With a new season of the hit series Masterchef Junior scheduled to air on the FOX network later this evening, television viewers across the country are reveling in anticipatory delight at the prospect of watching contestants as young as eight years old absolutely crumble under the pressure that comes with competing in such a high-stakes environment.

Masterchef Junior fans everywhere have high expectations for this latest installment, and have been eagerly awaiting the return of the emotionally intense and at times, physically challenging, cooking competition.

“Oh man, I saw a kid fall carrying this really heavy mixer once,” recalled Portsmouth, New Hampshire insurance agent, Alton Ramos, 29. “I hope this season brings that same kind of energy or maybe takes it even farther, like making them hand-squeeze 200 grapefruits until someone passes out from overstimulation or something. I will definitely be tuning in to find out!”

While not entirely sure or even interested in what the young culinary prodigies will be preparing for the actual challenges, viewers promise to tune in simply for the chance to watch an 11-year-old throw a complete tantrum after failing to deliver an adequate croquembouche in under 25 minutes.

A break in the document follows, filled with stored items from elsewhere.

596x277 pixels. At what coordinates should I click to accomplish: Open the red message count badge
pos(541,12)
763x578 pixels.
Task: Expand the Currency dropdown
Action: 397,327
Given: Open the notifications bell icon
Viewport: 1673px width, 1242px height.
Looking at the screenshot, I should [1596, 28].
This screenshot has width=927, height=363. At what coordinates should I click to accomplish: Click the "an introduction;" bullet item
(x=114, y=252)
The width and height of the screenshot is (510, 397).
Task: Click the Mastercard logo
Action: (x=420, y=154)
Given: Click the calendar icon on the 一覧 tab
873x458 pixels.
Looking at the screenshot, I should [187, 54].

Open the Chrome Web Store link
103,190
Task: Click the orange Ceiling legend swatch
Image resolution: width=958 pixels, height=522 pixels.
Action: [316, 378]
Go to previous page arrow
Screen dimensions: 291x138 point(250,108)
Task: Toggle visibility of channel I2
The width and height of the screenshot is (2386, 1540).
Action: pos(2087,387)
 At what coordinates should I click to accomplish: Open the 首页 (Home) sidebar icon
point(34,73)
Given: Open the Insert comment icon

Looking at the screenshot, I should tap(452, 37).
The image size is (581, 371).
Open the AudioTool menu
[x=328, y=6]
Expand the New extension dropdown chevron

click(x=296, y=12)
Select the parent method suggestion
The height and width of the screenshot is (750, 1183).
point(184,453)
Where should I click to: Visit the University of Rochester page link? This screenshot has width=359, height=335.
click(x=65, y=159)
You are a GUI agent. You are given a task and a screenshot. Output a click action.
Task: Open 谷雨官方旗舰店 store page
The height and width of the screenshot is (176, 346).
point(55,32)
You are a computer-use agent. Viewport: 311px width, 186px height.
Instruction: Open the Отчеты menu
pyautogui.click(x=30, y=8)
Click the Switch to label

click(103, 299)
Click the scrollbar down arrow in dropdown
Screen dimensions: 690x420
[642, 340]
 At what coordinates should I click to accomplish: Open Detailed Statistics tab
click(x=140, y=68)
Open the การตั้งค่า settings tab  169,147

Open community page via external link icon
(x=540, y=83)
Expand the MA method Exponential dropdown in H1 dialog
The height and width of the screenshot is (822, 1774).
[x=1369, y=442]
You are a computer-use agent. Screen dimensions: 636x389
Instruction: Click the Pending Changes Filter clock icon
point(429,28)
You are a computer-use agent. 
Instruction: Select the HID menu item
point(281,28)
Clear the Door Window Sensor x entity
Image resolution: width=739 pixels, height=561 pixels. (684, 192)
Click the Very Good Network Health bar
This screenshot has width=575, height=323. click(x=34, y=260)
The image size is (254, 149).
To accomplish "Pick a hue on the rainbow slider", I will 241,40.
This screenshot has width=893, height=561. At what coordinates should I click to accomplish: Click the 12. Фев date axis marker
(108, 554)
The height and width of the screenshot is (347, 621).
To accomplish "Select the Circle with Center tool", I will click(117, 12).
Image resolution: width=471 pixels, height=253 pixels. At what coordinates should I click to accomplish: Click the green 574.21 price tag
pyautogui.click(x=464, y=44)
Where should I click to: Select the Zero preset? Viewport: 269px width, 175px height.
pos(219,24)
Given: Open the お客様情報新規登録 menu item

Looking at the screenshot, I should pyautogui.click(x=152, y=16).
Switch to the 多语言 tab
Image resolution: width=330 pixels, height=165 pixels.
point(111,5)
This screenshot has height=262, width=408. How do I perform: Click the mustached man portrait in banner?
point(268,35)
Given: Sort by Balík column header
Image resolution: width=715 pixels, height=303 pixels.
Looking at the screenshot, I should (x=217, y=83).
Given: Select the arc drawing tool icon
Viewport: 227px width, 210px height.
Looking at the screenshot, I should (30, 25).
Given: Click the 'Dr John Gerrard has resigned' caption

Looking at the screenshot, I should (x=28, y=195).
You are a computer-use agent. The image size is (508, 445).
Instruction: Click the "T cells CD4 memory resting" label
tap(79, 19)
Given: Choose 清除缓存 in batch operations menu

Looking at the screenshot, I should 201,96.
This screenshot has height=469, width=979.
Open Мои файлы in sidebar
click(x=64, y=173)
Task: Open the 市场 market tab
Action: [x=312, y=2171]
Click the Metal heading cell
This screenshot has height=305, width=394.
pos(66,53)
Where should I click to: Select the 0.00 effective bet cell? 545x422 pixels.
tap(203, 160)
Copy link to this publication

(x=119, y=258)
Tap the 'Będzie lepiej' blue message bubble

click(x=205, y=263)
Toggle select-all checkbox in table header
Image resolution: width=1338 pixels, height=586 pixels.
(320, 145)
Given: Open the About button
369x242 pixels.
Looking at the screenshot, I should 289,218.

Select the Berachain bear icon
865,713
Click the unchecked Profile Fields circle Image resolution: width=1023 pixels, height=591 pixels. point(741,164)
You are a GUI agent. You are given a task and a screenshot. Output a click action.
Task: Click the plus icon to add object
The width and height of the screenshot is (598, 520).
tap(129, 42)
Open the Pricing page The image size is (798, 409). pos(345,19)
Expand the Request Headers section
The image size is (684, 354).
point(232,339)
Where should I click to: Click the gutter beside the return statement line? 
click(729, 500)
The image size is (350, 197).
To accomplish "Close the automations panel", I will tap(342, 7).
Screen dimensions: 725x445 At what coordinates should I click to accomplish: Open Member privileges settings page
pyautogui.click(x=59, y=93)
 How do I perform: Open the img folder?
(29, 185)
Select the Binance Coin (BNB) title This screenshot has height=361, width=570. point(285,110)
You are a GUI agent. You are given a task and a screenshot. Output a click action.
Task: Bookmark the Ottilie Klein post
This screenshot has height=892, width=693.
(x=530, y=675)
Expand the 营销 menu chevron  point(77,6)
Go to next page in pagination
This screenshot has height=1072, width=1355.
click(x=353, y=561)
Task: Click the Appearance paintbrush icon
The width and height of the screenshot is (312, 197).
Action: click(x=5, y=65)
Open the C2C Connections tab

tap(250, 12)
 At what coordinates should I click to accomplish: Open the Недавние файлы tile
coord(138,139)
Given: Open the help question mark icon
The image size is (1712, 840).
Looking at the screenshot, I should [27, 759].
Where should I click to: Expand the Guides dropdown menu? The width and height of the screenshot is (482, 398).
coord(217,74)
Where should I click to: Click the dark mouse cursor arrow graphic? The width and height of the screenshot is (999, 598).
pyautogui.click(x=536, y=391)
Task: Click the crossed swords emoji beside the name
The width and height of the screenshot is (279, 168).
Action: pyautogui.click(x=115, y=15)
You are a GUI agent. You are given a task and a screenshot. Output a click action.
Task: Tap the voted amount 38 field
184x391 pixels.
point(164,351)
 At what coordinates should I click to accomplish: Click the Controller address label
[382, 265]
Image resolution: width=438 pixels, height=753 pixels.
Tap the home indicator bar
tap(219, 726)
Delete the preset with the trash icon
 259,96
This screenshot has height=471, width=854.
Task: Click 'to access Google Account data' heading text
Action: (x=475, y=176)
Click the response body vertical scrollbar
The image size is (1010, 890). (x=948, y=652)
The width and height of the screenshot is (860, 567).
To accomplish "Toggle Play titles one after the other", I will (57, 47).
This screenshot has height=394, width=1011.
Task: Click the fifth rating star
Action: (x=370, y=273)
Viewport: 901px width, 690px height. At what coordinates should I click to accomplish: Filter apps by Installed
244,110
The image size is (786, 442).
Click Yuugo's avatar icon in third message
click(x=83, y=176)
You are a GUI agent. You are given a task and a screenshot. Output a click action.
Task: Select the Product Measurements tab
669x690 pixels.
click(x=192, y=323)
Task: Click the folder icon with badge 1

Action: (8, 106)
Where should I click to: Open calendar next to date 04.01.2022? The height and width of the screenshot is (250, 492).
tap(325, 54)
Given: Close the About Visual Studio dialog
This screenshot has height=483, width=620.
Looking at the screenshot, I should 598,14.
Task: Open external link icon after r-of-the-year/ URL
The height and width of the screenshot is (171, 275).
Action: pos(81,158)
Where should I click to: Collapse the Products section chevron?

“I’m sure there’s gonna be a smug little asshole kid, and then a way too confident class clown-type, a sob story, the usual stuff,” says Denver resident Crystal Gibbs, 36, a cashier at her neighborhood Kroger. “For me, it doesn’t get any better than watching a fat kid in a fedora absolutely lose his shit after Christina Tosi spits his undercooked beef wellington into a napkin. Moments like that are pretty much the reason I continue to get up in the morning at all.”

The network looks forward to subjecting their young competitors to a host of completely age-inappropriate situations as well. A Fox spokesperson spoke enthusiastically of the twists and turns in store, saying, “We’re so lucky to have the best of the best here at Fox…we’ve pulled together a talented and experienced team of producers who have a proven track record of chipping away any resolve, dignity and strength these kids may have left.”

“Sometimes they really lose it and just totally break down with the crying and the stomping and all of that, which is always a treat,” says 32-year-old Latoya Lindsey, a Milwaukee-based barista. “But I will literally silence my phone to watch those little fuckers get judged on how well they can manage a pop-up restaurant on Wolfgang Puck’s golf course or something. It really makes handing 60 people a day the bathroom key a little bit easier, you know what I mean?”

When reached for further comment, Lindsey was said to be “praying to God” for the development of a Hotel Hell Junior series to become a reality “like, now.”